As there were no other sensors, it's not known how hot the internal components got. But even if such data was collected, it would not be useful without some points of comparison; the internal temperatures of PSUs under test have never been monitored before. Suffice it to say that despite the high temperature in the test box, and on the external casing of the unit, the ST45NF performed well.

8. NOISE

This part of the review can be really short: There are no sound recordings, frequency spectrum captures or SPL measurements. Why not? Because there was no appreciable noise from the ST45NF at any point during load testing. Oh, if you get close enough in a quiet room, you can hear the trace of buzzing and whine common to all power electronic circuits. But in any normal application, you can call this power supply silent.
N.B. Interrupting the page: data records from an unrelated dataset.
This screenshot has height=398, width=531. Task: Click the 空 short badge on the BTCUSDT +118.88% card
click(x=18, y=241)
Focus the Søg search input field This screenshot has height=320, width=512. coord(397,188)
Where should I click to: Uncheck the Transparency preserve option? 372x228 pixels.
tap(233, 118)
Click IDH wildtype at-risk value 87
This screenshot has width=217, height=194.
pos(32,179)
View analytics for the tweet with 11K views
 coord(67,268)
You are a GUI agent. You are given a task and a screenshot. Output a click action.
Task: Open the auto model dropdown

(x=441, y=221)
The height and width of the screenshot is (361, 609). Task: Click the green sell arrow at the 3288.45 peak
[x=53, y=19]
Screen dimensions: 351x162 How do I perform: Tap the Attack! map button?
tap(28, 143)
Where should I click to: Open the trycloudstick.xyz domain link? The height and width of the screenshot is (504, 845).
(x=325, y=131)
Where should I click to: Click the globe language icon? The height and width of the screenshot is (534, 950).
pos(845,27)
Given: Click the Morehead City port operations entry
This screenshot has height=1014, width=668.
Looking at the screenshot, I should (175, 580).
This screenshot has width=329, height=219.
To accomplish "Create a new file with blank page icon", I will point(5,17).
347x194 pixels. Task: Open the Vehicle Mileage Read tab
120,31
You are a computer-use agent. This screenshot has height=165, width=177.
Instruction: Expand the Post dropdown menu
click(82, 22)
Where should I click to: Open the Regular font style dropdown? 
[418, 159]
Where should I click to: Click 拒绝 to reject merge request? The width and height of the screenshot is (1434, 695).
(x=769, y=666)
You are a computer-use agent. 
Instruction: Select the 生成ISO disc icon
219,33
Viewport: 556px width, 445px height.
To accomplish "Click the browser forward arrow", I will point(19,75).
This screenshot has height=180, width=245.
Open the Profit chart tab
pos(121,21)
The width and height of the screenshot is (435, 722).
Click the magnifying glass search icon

It's possible that a particular combination of loads with specific components might increase electronic noise to a point where it becomes audible, or that not all samples exhibit as low a level of buzzing as this one. However, having used several samples of the ST30NF in a number of different systems and witnessing no audible buzzing from any of them, it's probably safe to suggest that the silence of the test sample is not unusual.